As pessoas foram pouco a pouco tornando-se imagens confusas. Barra fora, o navio ia demandar o mar. Para a frente, água... água e céu - o horizonte fugitivo, a missão, o desconhecido. Para trás, as recordações, os carinhos, a saudade; as esperanças, as promessas e os anseios... As orações confiantes das mães e das esposas, das noivas, dos irmãos e dos amigos. Para muitos, talvez, ficavam também os sorrisos cândidos dos filhos pequenos...

Tudo ficava, ao chamamento da Pátria aflita e ferida; à exigência da História e dos bravos de antanho; ao clamor da honra posta em perigo e das vozes dos inocentes martirizados. Além, lá muito longe, Portugal chorava... gemia com dores provocadas por chagas traiçoeiramente abertas pelas mãos sujas do crime e do ódio.

Num último adeus – de alguns, para sempre!... -, partia mais um punhado de portugueses, a mocidade impulsiva e sonhadora, em busca do campo da honra e do dever, como, em outros momentos já, tantos mais o haviam feito - repetido quadro que irradia gesta e glória.

África! Angola! Os meus pés iam finalmente pisar esse solo bendito, essa terra que é ao mesmo tempo uma súplica e uma promessa - súplica de Luz e de Verdade; promessa de fidelidade e de grandeza! Ia tornar-se realidade um sonho de tantos dias. Ia ver, com a minha própria experiência, toda a plenitude de sentido que para si reclamam aquelas recentes palavras do Sumo Pontífice: «Portugal, conheci-o como um país glorioso de navegadores, de conquistadores, de missionários e de grandes santos (...). Revela-se-me agora como terra misteriosa aberta a um apostolado novo, um renovado chamamento aos princípios eternos da Evangelho!»

Eis as palavras de acção... a voz de comando que ora impera sobre a consciência da Nação; a única estrela capaz de levar a bom porto o barco da Pátria, tão agitado nestas ondas revoltosas da história que passa!

Os dias sucedem-se, calmos e inalteráveis. O mar, sereno, afável, delicia-nos na contemplação de algumas das suas belezas: o pôr-do-Sol é um espectáculo sempre presenciado com enlevo; e os peixes voadores, os golfinhos, e, até, os próprios tubarões sentem prazer em vir cumprimentar os viajantes. Cor, Natureza, Vida!

Chega, por fim, a última madrugada. Noite adentro, todos correm à amurada para ver Luanda, luminosa, no horizonte nocturno. É, de facto, impressionante, e sente-se palpitar mais fortemente o coração. Ao cabo de tantos dias de viagem, eis a África ali, além... ansiosa por nos receber num abraço de fraternal amizade.

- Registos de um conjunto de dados
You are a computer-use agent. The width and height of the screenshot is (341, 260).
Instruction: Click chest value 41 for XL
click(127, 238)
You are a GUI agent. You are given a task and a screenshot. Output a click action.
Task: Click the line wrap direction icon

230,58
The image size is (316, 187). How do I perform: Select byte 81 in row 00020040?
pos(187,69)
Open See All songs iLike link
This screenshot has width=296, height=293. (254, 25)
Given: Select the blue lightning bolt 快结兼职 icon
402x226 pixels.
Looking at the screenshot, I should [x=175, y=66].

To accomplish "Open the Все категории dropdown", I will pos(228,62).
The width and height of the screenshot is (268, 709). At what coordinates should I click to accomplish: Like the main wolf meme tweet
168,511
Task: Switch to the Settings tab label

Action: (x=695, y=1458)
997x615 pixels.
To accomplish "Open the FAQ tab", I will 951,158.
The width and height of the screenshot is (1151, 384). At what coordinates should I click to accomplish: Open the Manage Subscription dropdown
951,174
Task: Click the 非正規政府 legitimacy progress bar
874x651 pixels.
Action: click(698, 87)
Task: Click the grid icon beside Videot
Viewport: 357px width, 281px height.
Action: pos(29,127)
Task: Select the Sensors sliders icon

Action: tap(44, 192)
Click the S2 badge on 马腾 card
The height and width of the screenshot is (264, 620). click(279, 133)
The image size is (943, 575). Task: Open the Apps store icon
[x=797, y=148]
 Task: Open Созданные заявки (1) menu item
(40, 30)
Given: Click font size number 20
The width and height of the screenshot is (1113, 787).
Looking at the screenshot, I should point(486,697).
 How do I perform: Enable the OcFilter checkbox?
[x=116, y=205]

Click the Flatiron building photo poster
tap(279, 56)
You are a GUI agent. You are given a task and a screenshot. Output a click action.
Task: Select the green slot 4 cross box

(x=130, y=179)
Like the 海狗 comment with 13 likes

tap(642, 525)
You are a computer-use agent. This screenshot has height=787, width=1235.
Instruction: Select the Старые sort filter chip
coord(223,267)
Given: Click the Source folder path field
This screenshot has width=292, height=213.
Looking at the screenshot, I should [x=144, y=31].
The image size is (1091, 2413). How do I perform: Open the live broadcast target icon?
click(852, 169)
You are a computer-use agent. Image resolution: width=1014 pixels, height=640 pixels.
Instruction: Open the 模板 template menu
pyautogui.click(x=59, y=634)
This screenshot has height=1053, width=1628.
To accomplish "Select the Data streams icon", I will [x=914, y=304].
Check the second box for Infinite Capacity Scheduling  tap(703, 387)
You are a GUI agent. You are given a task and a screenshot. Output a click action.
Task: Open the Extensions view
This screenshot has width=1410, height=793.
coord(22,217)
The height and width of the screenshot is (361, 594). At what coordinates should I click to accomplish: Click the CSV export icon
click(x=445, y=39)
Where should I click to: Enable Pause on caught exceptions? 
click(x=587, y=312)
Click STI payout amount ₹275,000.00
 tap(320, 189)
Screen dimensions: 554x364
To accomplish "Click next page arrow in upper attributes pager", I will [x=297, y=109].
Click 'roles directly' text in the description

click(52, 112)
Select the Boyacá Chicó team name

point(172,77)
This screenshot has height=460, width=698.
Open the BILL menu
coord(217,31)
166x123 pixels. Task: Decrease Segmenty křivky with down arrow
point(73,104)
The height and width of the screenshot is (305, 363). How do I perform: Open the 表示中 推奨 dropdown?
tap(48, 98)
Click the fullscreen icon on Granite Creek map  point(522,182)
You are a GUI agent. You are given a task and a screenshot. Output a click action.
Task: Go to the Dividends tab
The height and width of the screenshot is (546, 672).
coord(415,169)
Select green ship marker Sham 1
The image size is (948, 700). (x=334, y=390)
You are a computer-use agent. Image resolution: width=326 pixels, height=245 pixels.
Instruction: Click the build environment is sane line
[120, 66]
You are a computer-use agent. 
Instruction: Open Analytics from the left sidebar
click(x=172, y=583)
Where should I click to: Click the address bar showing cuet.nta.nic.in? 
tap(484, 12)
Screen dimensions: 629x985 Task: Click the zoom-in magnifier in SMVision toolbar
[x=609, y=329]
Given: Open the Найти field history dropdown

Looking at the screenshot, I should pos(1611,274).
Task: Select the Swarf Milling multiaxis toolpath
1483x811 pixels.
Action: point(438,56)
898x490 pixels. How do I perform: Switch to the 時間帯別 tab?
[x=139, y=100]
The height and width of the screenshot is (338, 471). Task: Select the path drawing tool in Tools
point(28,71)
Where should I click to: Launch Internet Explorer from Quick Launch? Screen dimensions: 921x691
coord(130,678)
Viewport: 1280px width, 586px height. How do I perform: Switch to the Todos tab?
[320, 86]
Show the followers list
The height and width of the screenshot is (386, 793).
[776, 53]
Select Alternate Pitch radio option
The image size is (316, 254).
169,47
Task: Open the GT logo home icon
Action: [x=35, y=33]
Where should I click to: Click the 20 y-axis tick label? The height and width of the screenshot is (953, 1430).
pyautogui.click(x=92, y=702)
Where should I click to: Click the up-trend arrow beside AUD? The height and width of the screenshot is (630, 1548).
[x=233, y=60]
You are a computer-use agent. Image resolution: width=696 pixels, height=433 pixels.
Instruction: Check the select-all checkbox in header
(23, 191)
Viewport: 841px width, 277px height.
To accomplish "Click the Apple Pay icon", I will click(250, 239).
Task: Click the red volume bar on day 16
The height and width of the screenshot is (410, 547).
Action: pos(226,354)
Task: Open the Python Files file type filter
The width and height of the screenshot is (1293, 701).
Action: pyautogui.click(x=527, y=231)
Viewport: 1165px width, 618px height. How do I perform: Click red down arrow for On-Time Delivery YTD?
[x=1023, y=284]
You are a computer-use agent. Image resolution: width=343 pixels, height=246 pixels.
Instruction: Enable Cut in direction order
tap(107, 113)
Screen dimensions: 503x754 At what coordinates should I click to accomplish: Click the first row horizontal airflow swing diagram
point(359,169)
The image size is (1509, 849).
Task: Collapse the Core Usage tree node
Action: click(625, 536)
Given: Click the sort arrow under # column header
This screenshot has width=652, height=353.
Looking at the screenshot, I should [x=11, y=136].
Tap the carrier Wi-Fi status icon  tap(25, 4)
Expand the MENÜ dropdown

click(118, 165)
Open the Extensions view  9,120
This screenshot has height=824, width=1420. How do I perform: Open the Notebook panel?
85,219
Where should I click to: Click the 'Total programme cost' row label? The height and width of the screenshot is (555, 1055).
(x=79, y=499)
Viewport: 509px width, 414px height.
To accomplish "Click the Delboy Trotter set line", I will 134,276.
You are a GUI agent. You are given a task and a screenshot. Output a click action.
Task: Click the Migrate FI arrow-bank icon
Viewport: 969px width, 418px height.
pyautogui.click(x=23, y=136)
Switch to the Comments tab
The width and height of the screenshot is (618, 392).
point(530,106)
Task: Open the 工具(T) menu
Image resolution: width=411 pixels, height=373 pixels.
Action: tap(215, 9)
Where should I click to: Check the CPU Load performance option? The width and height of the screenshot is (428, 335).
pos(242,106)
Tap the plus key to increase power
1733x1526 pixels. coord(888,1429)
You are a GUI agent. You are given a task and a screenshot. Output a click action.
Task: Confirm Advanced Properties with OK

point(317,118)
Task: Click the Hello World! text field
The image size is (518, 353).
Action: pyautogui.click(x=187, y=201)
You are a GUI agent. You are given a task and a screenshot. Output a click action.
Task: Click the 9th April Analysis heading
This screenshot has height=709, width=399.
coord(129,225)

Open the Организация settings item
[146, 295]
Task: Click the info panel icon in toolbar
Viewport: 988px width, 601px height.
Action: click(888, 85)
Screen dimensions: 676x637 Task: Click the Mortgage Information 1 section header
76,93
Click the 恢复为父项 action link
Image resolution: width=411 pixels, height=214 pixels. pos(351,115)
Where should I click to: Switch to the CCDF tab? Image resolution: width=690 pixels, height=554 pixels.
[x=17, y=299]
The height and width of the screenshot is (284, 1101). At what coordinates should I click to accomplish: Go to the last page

- TAREFAS ESCRITAS
(A) Na citação do Sumo Pontífice incluída no texto fornecido, Portugal é descrito como um país glorioso de quê? Enumere todas as categorias mencionadas.
(B) Segundo o texto fornecido, que cidade os viajantes veem iluminada no horizonte na última madrugada?
(C) Reproduza, sem qualquer alteração, o trecho do texto fornecido que vai de "Tudo ficava, ao" até "gesta e glória.".

- RESPOSTAS ABAIXO
(A) Navegadores, conquistadores, missionários e grandes santos.

(B) Luanda.

(C)
Tudo ficava, ao chamamento da Pátria aflita e ferida; à exigência da História e dos bravos de antanho; ao clamor da honra posta em perigo e das vozes dos inocentes martirizados. Além, lá muito longe, Portugal chorava... gemia com dores provocadas por chagas traiçoeiramente abertas pelas mãos sujas do crime e do ódio.

Num último adeus – de alguns, para sempre!... -, partia mais um punhado de portugueses, a mocidade impulsiva e sonhadora, em busca do campo da honra e do dever, como, em outros momentos já, tantos mais o haviam feito - repetido quadro que irradia gesta e glória.